Aim of the task: Only the lines from the line holding "Where should I" through the final line of the entries below are to be returned, exactly as they stand.
----- Data for this task -----
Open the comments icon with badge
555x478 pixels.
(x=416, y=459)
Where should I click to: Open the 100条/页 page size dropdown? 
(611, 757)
-----
Reply:
Where should I click to: Open the 100条/页 page size dropdown? 
(611, 757)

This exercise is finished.